Break time. It was, we felt, a bit stony-hearted of RTÉ to show that high energy drink ad, the one where two hale and hearty Wayne Rooneys do magical things with a football. One hale and hearty Wayne Rooney would suffice this weather.

Second half. Unbelievable, Zlatan Ibrahimovic still on the pitch. While you have to have the greatest respect for Pep Guardiola and all he has achieved at Barcelona, that he’d leave that complete and utter waste of . . . oh, wait . . . Ibrahimovic . . . goal. After just the 21 seconds. It wasn’t long after that when the world class striker made it 2-0. Game over?

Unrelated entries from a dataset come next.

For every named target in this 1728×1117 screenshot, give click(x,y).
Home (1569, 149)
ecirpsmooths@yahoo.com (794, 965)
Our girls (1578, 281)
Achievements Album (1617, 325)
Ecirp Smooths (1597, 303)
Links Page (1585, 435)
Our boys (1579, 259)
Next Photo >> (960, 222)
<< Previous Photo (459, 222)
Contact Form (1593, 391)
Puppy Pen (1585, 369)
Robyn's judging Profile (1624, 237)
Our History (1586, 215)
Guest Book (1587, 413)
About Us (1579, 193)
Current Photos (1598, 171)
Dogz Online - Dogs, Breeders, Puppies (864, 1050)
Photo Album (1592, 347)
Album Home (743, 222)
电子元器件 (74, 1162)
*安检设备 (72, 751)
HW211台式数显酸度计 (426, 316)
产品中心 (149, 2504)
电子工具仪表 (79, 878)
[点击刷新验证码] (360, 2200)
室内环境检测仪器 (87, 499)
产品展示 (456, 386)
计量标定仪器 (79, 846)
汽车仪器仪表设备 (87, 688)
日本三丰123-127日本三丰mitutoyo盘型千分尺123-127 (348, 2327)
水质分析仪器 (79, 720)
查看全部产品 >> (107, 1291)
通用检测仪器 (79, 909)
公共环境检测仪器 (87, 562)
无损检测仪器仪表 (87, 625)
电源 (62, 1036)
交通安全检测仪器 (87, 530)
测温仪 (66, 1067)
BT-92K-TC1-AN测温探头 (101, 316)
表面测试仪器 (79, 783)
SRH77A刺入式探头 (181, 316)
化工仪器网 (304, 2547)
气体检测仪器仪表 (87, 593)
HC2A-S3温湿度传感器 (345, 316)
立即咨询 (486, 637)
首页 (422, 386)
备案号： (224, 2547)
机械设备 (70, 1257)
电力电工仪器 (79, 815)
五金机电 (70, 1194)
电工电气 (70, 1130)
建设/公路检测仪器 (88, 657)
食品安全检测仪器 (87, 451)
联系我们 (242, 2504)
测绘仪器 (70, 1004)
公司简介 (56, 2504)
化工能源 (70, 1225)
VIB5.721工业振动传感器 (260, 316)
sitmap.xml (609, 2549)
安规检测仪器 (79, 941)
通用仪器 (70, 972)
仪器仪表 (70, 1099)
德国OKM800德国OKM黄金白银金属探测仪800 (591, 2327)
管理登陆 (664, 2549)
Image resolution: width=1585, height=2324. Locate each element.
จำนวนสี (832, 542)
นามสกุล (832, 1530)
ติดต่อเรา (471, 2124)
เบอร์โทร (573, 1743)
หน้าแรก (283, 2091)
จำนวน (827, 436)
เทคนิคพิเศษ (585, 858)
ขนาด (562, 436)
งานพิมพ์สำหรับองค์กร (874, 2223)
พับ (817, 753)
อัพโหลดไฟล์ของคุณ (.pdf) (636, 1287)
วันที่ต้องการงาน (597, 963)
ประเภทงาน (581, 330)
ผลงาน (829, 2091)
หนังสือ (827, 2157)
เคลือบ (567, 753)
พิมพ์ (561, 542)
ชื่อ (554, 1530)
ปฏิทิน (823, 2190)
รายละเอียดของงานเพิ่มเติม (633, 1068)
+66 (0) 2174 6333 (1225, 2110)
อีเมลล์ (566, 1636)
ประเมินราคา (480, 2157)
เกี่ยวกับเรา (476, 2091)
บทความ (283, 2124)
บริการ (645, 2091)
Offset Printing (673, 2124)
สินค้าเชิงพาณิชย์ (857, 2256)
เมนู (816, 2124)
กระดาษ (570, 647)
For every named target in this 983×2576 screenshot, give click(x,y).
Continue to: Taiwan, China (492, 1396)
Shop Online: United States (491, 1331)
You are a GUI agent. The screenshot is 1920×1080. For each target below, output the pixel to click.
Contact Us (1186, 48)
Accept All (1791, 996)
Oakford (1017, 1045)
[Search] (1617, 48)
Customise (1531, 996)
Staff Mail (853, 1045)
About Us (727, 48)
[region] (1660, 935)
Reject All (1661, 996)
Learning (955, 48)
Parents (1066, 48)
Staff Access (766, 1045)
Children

Ah, a little consolation from Theo Walcott, Barcelona doing so much attacking they’d forgotten how to defend. Whoah, what have we got here? A penalty. Puyol off, looking as pleased about it as a man born with Stuart Pearce’s hair and Bette Midler’s thighs.

Game over. 2-2. Gobsmacking. Bill, delicately pointed to the fact that the end result somewhat conflicted with the half-time analysis, hailed the bottlers’ fightback – nigh on causing a riot in the studio.

Gilesie putting it all down to Arsa relaxing when it looked like Barca had it won.

But Bill persisted in saluting the bottlers’ resolve. “It’s a difficult theory to get your head around, Bill, if you don’t want to believe it, but it’s a brave thing for an analyst to say,” said Dunphy of Gilesie’s courage in a world of Jamie Redknapps.

“They got away with murder, Arsenal,” said Ronnie, leaving Bill’s voice a lonely one.

Dunphy started going on about Tiger Woods and Ruby Walsh, as he often does in moments like this, but Bill carried on going in to 50-50 tackles with his panel with no fear for his safety.

“Are you not being terribly unfair on Arsenal,” he asked. “NO,” they said as one.

“The analysis,” explained Dunphy, “should be the same as it is for a West End play, a Broadway show or an Oscar-winning movie – you don’t give people credit for just crawling out of a hole.”

But, after crawling out of a hole, Arsenal are still kicking. Maybe just, but kicking all the same.

The second leg? Even Socrates is tingling.